To do: Start at the line below containing "853x709 pixels." and stop at the line containing "Task: Click 'Combine". Repeat every line of that stretch exactly, and nothing outside it.

[Opening Data supplied section]

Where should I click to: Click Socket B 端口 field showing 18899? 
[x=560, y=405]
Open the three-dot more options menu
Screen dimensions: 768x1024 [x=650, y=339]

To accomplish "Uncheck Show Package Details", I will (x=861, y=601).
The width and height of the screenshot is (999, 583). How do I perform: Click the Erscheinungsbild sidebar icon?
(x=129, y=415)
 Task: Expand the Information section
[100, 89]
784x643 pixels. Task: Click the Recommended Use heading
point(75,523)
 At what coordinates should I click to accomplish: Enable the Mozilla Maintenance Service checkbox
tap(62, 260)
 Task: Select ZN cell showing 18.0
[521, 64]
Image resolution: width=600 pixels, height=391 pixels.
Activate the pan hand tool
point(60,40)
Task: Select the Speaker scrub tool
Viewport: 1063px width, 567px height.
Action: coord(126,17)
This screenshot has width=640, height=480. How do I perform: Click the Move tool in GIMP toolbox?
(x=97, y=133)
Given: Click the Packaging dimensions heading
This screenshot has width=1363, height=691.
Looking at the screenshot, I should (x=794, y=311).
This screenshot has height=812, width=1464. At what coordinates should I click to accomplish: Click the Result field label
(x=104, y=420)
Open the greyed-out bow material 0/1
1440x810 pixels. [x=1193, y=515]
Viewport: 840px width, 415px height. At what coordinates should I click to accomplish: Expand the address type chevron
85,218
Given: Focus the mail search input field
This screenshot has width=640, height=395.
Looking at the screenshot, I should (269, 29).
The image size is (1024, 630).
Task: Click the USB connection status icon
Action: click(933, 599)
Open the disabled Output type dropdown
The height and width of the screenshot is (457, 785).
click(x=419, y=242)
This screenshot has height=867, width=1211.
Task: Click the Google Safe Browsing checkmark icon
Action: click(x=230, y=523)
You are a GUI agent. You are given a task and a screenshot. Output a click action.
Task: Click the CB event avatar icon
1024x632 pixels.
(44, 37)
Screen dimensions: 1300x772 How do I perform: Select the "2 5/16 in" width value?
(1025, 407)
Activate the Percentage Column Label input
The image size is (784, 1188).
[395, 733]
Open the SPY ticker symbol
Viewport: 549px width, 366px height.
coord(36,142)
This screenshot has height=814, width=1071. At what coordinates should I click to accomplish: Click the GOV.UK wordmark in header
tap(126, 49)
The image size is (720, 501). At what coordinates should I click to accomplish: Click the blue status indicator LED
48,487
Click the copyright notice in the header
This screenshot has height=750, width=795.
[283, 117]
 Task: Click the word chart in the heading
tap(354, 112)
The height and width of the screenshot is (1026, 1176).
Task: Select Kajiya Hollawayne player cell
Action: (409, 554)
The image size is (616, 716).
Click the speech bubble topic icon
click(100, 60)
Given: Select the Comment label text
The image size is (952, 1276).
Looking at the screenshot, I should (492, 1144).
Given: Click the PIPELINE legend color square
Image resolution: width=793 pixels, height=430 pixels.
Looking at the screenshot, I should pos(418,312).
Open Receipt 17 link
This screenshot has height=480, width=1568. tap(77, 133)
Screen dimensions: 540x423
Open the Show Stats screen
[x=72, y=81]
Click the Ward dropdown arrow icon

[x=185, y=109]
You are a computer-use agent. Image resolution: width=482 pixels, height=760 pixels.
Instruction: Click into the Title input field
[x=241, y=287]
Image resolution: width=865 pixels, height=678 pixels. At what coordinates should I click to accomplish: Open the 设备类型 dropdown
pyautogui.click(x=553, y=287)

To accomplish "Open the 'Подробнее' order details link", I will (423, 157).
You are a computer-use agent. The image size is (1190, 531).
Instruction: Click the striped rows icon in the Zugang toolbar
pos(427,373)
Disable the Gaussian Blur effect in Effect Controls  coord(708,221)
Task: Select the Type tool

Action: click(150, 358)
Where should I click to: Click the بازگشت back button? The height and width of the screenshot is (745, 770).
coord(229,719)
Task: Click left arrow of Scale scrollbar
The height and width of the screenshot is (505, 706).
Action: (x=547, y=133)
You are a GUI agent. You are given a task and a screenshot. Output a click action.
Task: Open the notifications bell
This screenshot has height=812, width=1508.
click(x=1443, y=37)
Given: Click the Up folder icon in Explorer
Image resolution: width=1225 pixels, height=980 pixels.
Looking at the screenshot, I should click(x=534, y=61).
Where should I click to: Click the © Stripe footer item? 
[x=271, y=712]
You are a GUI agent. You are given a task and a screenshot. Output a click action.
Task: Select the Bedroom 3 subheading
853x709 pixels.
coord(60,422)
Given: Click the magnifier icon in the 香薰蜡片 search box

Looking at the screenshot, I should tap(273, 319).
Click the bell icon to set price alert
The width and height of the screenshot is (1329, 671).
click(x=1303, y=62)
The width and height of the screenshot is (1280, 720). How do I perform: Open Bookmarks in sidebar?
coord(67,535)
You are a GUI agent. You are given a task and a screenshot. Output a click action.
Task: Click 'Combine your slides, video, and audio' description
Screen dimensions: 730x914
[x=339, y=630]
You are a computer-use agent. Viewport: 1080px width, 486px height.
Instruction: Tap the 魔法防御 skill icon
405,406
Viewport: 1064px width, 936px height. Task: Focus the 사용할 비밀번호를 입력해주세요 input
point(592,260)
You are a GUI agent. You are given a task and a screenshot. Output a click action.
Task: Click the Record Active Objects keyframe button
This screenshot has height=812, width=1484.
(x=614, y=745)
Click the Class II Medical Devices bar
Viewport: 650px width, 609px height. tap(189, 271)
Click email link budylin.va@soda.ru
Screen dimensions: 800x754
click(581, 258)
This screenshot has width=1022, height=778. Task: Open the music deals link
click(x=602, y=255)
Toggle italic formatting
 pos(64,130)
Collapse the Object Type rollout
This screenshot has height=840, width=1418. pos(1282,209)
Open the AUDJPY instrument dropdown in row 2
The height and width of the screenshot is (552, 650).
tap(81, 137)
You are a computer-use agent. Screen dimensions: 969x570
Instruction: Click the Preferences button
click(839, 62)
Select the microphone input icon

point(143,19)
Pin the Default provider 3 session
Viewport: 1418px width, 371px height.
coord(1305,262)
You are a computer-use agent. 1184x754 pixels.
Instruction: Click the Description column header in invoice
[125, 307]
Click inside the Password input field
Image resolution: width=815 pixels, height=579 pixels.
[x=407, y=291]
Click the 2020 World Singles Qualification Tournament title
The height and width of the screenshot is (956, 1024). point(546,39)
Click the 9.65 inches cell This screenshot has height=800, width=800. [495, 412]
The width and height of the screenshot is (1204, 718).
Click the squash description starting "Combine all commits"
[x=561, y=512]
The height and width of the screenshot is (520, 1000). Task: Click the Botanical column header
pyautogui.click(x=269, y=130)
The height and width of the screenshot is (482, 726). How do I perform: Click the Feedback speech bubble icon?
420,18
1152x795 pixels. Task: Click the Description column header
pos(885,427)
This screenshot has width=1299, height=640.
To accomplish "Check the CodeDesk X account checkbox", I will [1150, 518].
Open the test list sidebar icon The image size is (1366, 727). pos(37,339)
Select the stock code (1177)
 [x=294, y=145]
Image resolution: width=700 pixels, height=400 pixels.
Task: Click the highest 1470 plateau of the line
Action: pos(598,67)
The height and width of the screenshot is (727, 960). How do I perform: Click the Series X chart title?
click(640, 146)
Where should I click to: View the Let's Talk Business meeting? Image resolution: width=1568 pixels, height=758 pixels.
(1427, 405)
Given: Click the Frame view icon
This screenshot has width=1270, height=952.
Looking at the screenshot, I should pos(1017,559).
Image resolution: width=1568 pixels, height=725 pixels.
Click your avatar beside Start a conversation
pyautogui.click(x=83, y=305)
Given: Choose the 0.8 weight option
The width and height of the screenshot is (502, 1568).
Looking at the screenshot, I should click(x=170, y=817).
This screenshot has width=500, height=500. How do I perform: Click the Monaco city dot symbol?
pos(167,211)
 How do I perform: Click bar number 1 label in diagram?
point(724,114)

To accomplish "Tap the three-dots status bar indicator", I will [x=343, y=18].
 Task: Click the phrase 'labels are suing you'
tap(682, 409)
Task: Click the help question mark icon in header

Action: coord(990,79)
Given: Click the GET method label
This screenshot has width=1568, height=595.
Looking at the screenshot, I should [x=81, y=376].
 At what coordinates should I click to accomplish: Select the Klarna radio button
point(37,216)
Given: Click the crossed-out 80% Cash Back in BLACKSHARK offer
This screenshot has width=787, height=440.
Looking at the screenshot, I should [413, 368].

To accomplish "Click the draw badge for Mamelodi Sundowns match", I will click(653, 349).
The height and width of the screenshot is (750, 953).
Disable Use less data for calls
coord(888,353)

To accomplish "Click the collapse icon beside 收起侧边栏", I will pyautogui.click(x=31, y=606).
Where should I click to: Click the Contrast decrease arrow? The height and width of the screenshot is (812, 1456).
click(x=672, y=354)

[Closing Data supplied section]

Response to the task:
853x709 pixels.
coord(60,422)
Given: Click the magnifier icon in the 香薰蜡片 search box

Looking at the screenshot, I should tap(273, 319).
Click the bell icon to set price alert
The width and height of the screenshot is (1329, 671).
click(x=1303, y=62)
The width and height of the screenshot is (1280, 720). How do I perform: Open Bookmarks in sidebar?
coord(67,535)
You are a GUI agent. You are given a task and a screenshot. Output a click action.
Task: Click 'Combine your slides, video, and audio' description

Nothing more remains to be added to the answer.